# Erasing Adam, Wright's theology



## arapahoepark (Apr 4, 2016)

Found this on the Aquila Report. Its fascinating!
https://christiantheology.wordpress...wright-and-the-denial-of-the-historical-adam/

Here's a quote:


> About this, we see that Wright again picks out for special approbation Reformed Theology and particularly the Westminster Confession of Faith. The opponent is that “Westminster Confession type of theology”. At the end of the day, even for the prominent Baptists that contest the theology of myth and liberal evangelicalism, Westminster is the background for the theologically conservative world. Wright knows the name of his enemy. He is not wrong. Great Baptist Christian thinkers such as Charles Spurgeon, John MacArthur, Albert Mohler, Alister Begg and John Piper all see these issues within the context of the forum created by the success of the Reformation and guided by those principles of Sola Scriptura, the Analogie of Faith, Covenant Theology and the Doctrines of Grace. The “London Baptist Confession of Faith” and the Westminster Confession of Faith are in most areas almost identical.


----------



## Semper Fidelis (Apr 4, 2016)

That's a great article. Definite keeper and a good summation to send to people to help them understand why Wright is so dangerous.


----------



## DMcFadden (Apr 4, 2016)

#### DATA SECTION:
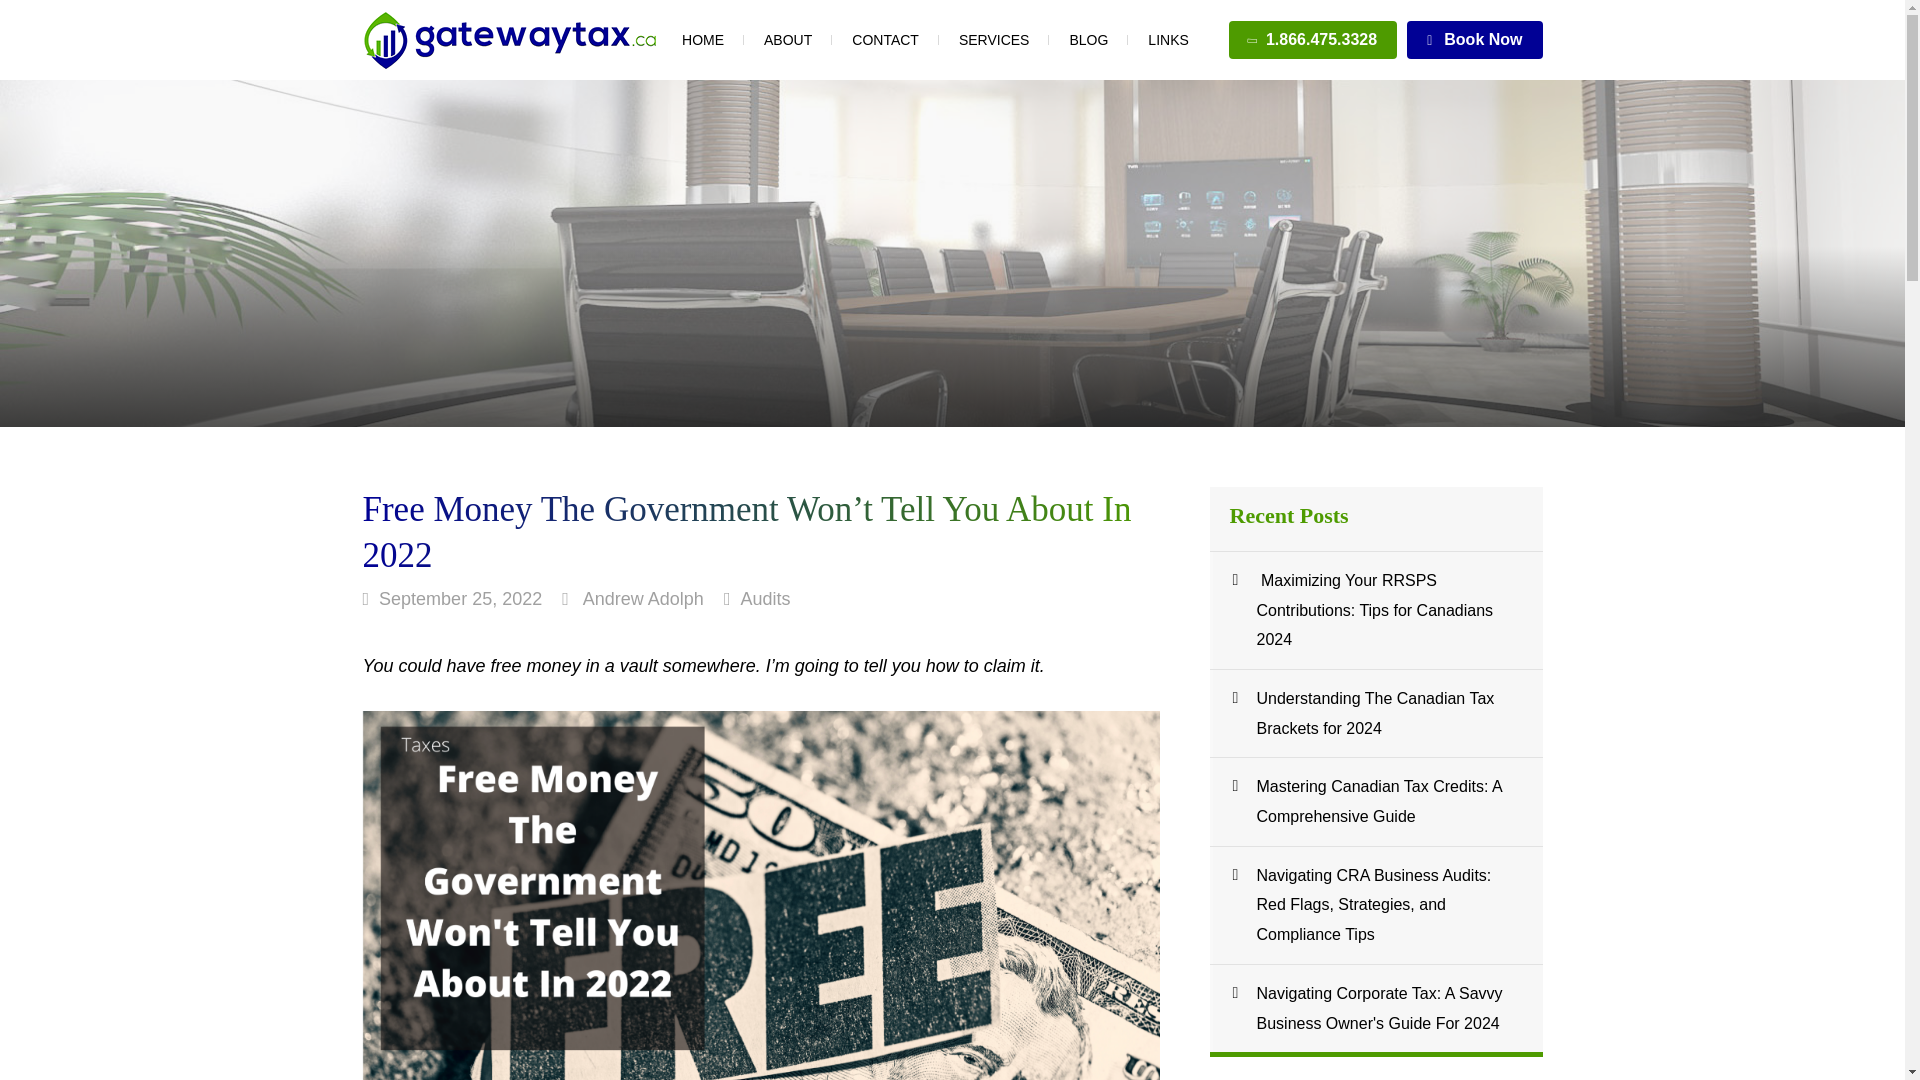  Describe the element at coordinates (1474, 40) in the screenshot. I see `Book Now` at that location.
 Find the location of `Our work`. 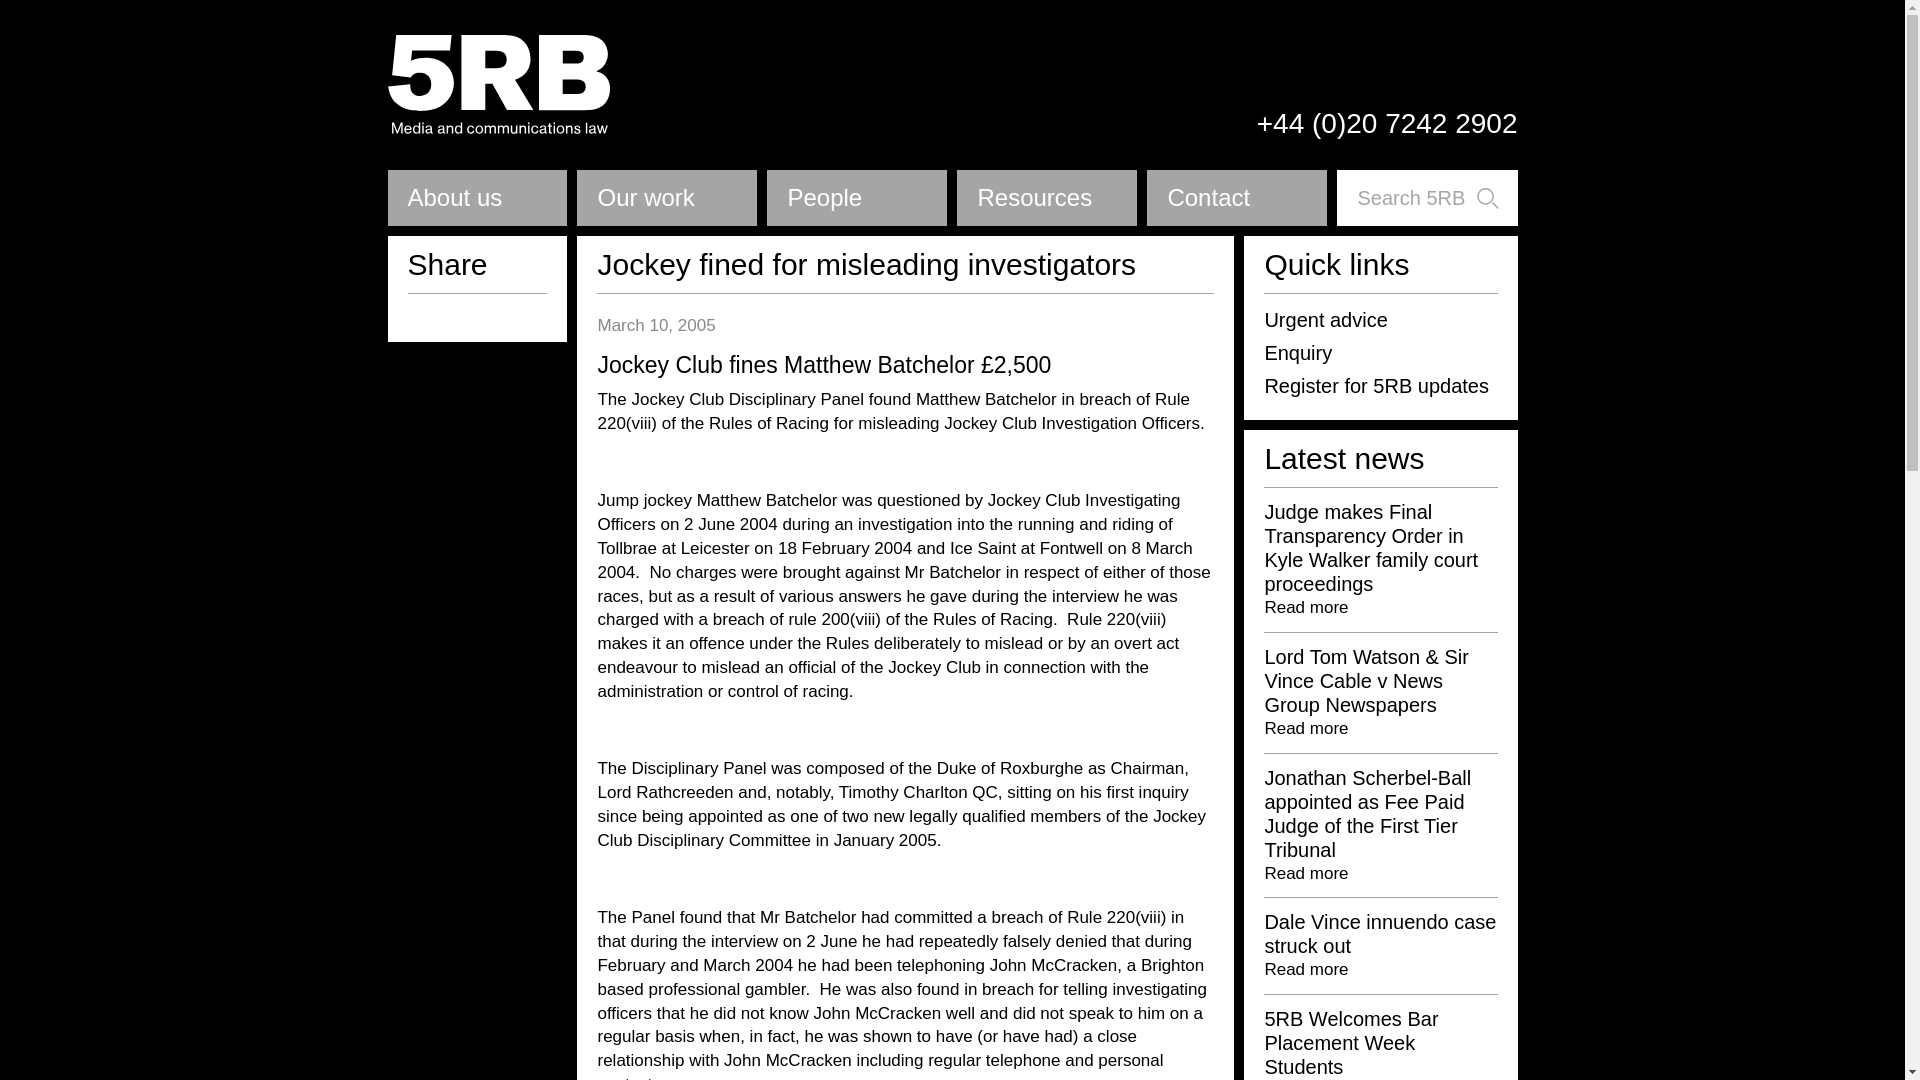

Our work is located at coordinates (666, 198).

#### WRITTEN REQUEST:
List every Baptist thinker whom the quoted passage in the forum thread on Wright's theology names.

#### SOLUTION:
Charles Spurgeon, John MacArthur, Albert Mohler, Alister Begg, John Piper